--- Dataset Enclosed Below ---
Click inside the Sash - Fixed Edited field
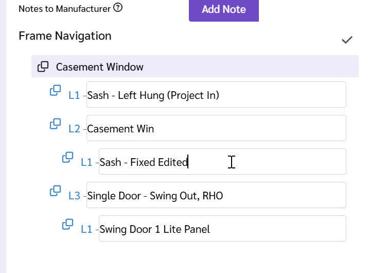Viewport: 370px width, 273px height. pos(222,162)
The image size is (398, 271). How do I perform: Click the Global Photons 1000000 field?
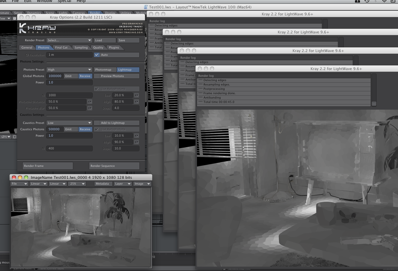(55, 76)
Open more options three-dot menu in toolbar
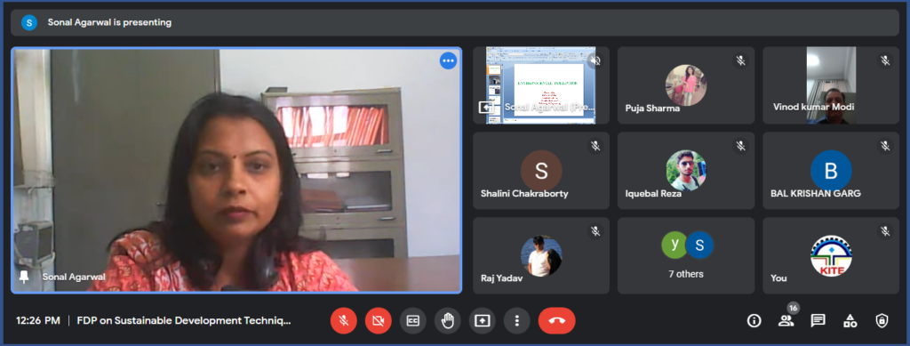 (x=516, y=320)
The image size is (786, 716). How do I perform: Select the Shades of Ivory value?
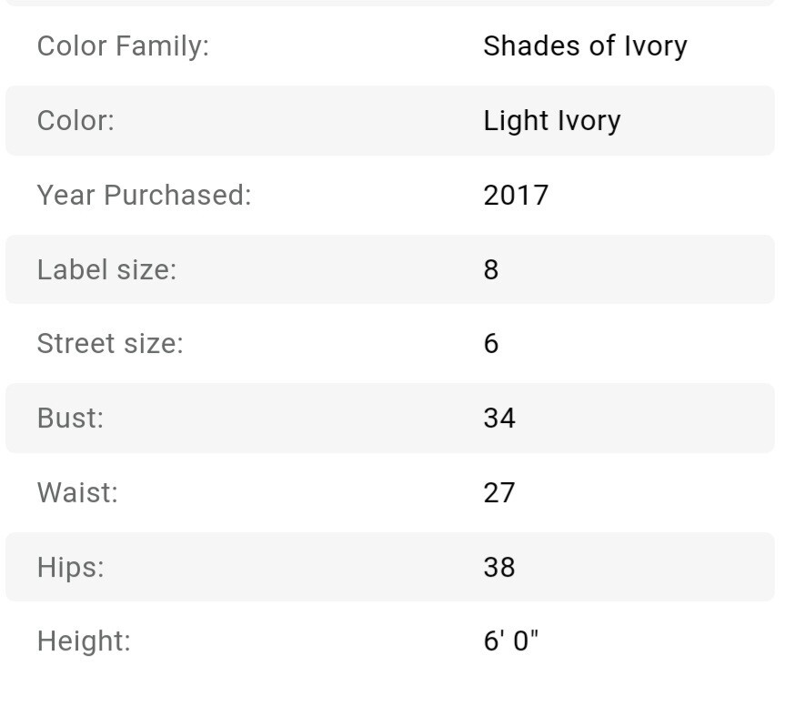coord(585,46)
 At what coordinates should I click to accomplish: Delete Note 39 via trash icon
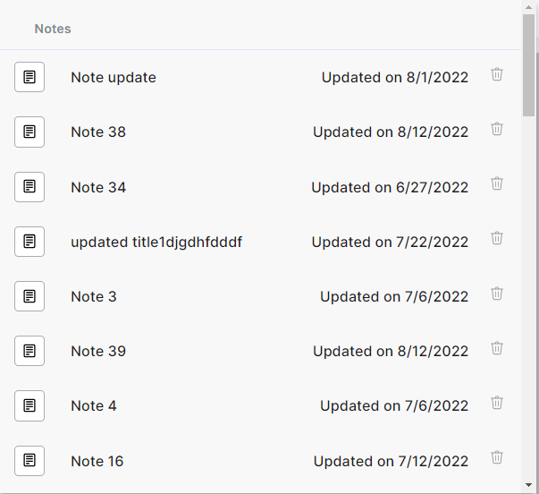[x=497, y=348]
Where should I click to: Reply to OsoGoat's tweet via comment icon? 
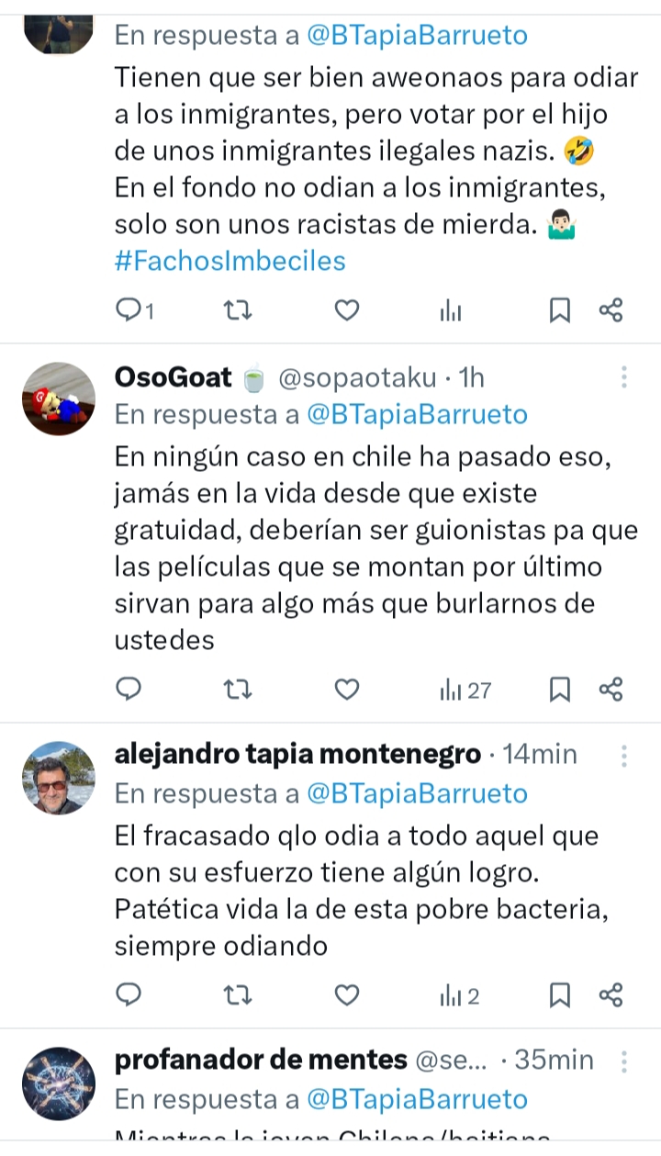[x=129, y=689]
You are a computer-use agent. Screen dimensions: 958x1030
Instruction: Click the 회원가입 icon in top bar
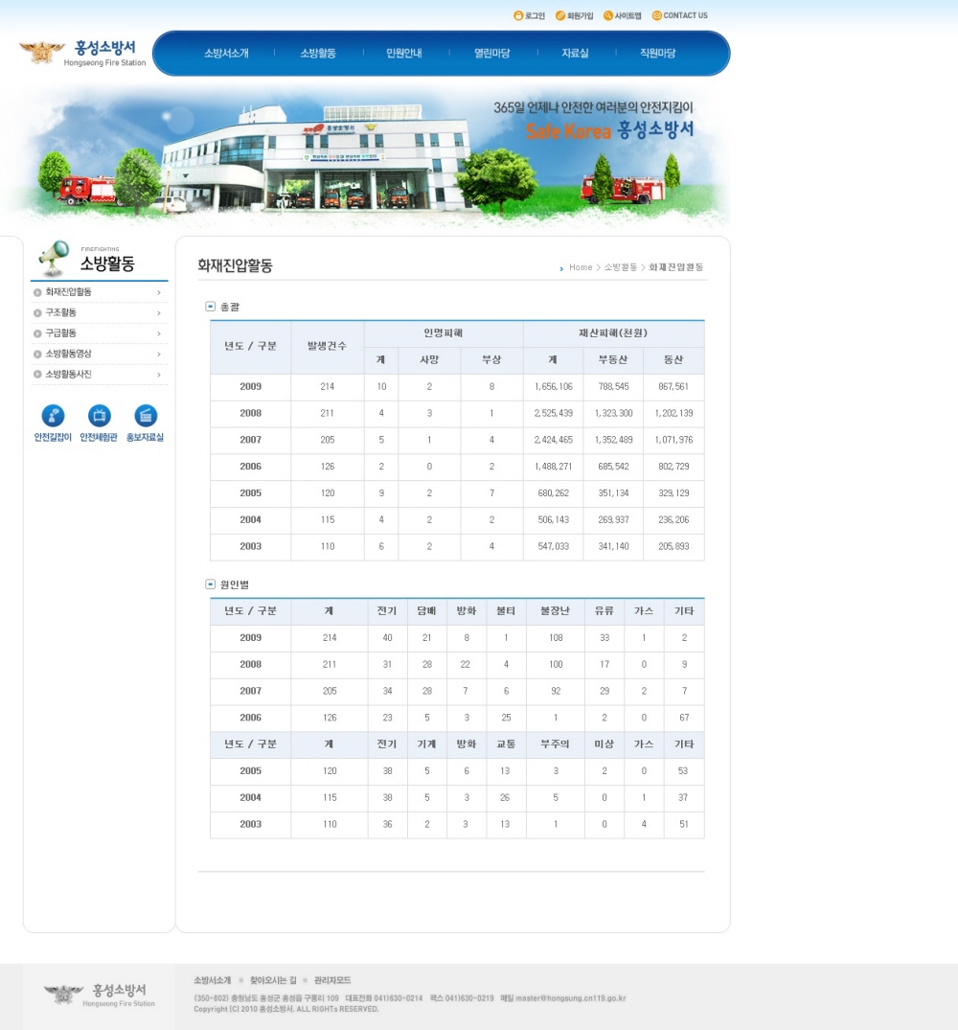[560, 15]
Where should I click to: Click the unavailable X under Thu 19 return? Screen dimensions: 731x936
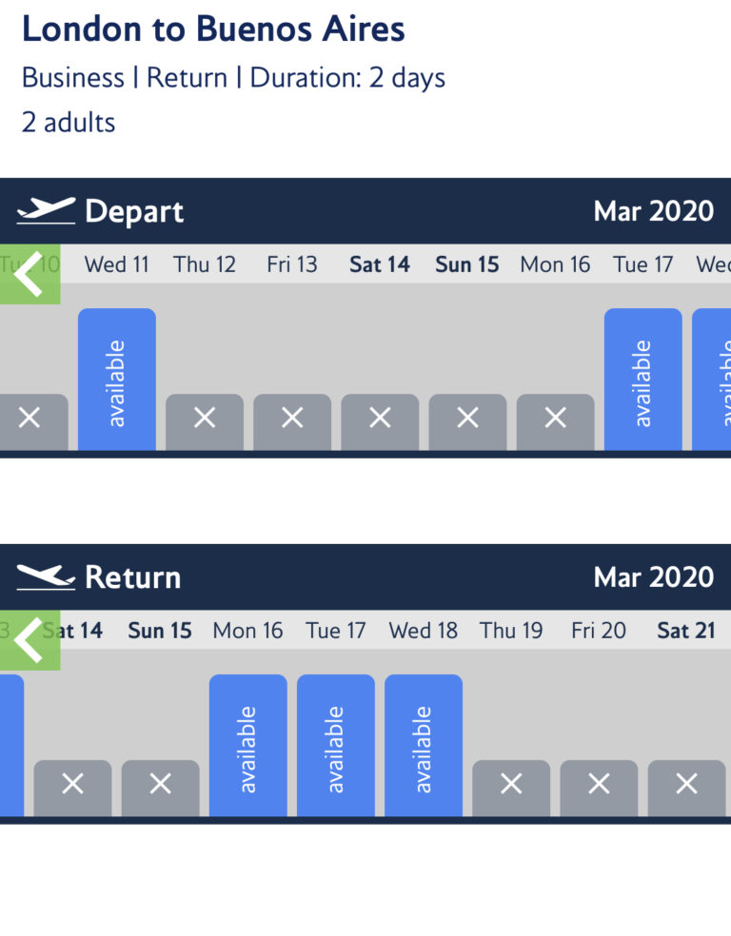tap(511, 785)
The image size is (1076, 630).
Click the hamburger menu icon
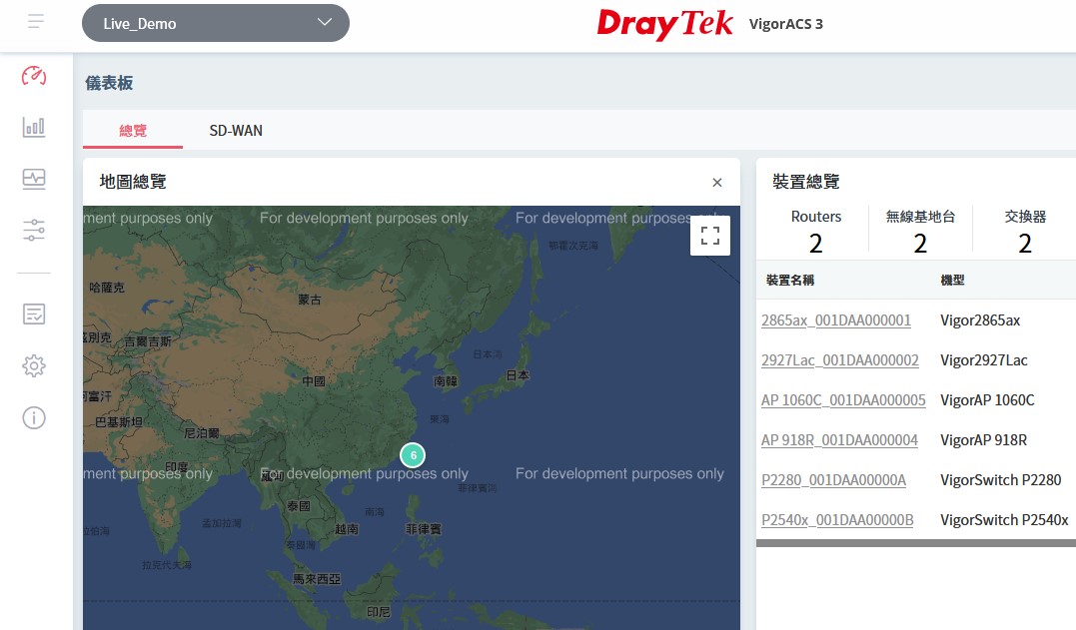(37, 21)
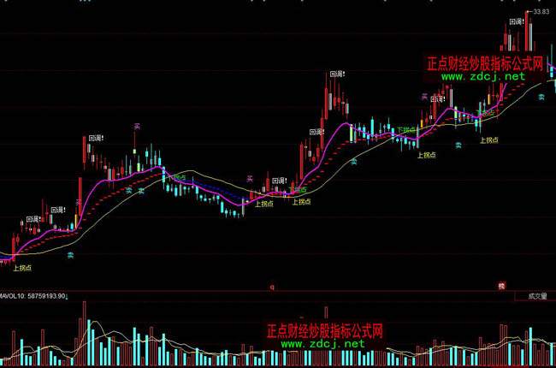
--- End of Enclosed Dataset ---
## What to work on
Return the entries unchanged, save for the pictures, which do not belong in the copy.

## Expected answer
Click inside the Sash - Fixed Edited field
Viewport: 370px width, 273px height. pos(222,162)
The image size is (398, 271). How do I perform: Click the Global Photons 1000000 field?
(55, 76)
Open more options three-dot menu in toolbar
 (x=516, y=320)
The image size is (786, 716). How do I perform: Select the Shades of Ivory value?
coord(585,46)
 At what coordinates should I click to accomplish: Delete Note 39 via trash icon
[x=497, y=348]
Where should I click to: Reply to OsoGoat's tweet via comment icon? 
[x=129, y=689]
You are a computer-use agent. Screen dimensions: 958x1030
Instruction: Click the 회원가입 icon in top bar
[560, 15]
Where should I click to: Click the unavailable X under Thu 19 return? Screen dimensions: 731x936
tap(511, 785)
The image size is (1076, 630).
Click the hamburger menu icon
(37, 21)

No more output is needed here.